To solve these problems, we chose to use Flink as the technical basis to realize a computational architecture that integrates both streaming and batch processing. In this way, the same code can be used for both offline and near-line logic, operation, and maintenance is more convenient, and the risk of data differences between near-line and offline is reduced.
Next, let’s discuss feature storage.
After features are computed, they need to be stored in devices or Redis for online use. Storage is divided into offline storage and online storage. Offline storage uses HDFS, while online storage is mainly for real-time features. We use Redis as the storage engine.
For the storage optimization of offline features, we use a merge write method and adopt separate read and write threads and speed limiting measures to improve read and write performance.

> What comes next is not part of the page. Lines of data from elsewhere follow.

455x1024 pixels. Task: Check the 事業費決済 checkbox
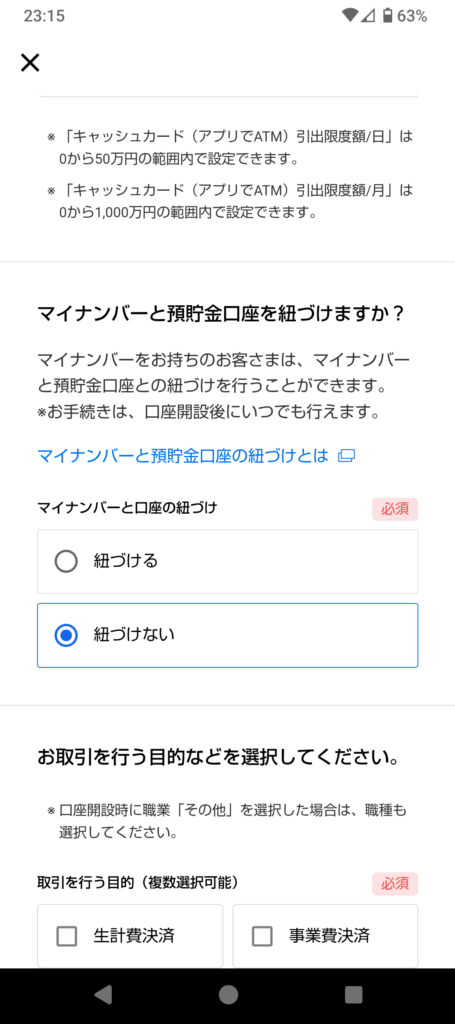click(x=325, y=936)

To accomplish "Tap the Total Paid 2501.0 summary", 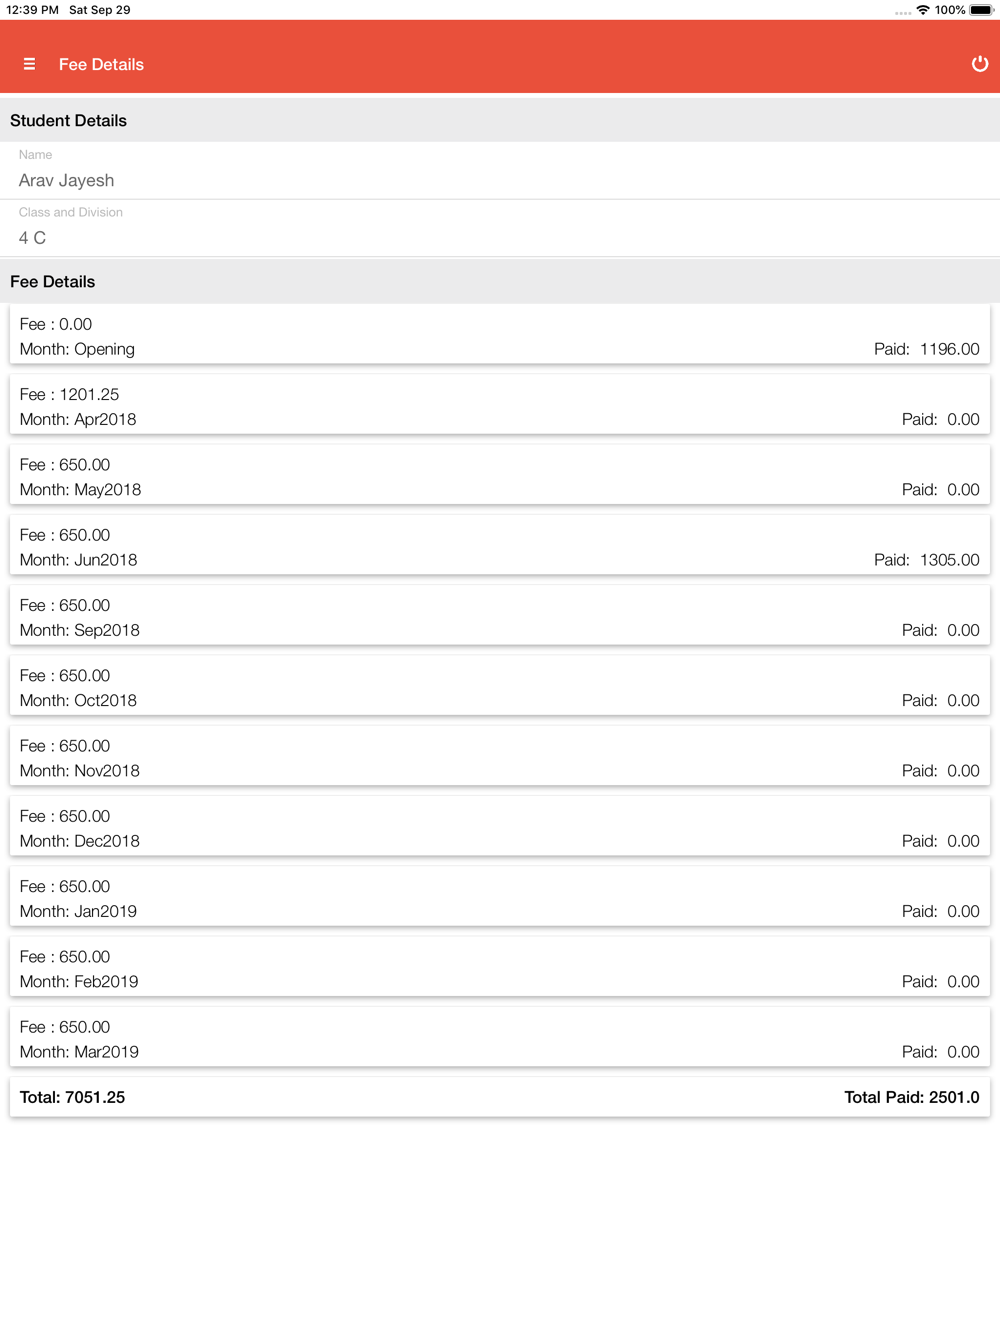I will tap(912, 1097).
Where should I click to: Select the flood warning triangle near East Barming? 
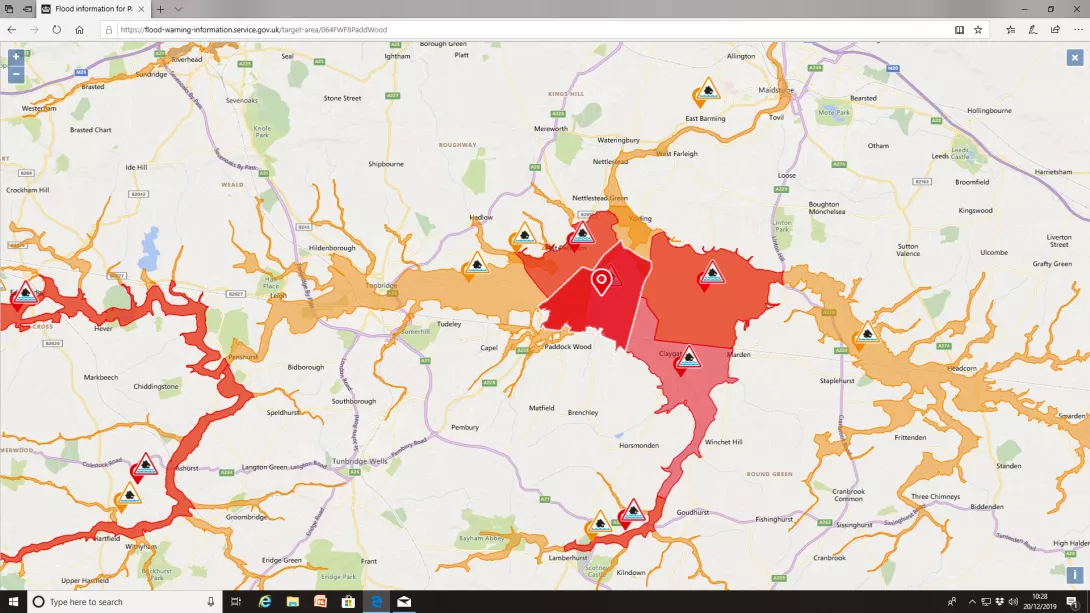pos(707,91)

Additionally, we have developed a Parker storage engine that uses RocksDB as memory storage and file system storage. Compared with Redis storage, the cost has been reduced by more than 30%.
After the generation of features, they will not be immediately put into online use. Instead, the algorithm team needs to select and evaluate the features to ensure that the features have differentiation and contribution to model building. Our platform provides feature selection functionality that can evaluate features and sort them by importance, and presents this to the algorithm team through reports or line graphs. At the same time, for features used online, we also provide some monitoring and analysis tools, such as monitoring the differentiation and coverage of labels.
In order to ensure the timeliness of features, we have taken a series of monitoring and alert measures. In the data link, we use Obus for standardized collection and add universal monitoring points in the task link, such as Kafka consumption delay and data processing consumption delay.
Monitoring indicators are reported to TShouse, and reports are formed through Grafana. At the same time, alarm strategies are taken for key nodes, and timely sent to relevant personnel. Feature monitoring is divided into universal monitoring and task-based monitoring. We add uniform monitoring points by rewriting the transformation before task generation in the Flink architecture.
In addition, for the consistency assurance of offline features, we provide a consistency check function, which ensures the consistency of offline and online storage by comparing hash values and pushes the check results to relevant personnel.
04. Feature Platform — Sample Center
In terms of the Sample Center, the generation of samples is the process of combining user behavior logs and portrait features, and generating training samples after a series of processing.
We have optimized the sample process, converted storage into column storage, and carried out compression and sorting, which saves storage space and improves read-write speed.
Furthermore, we have developed a data set management function through Flink’s Catalog API. Users can register data sources and build data tasks, simplifying the development process.
In terms of sample data traceability, we have introduced the capability of a data lake, optimized the sample process, and ensured stability.
Future Planning
Finally, we have three plans for the feature platform:
- To deepen the function of source data, achieve fine-grained data traceability capabilities;
- To provide a development system of multiple engines and modes, meet different needs of users;
- To explore the combination with ChatGPT, implement the entire process of feature generation and sample generation through chat dialogue.
That’s the end of our sharing, thank you, everyone!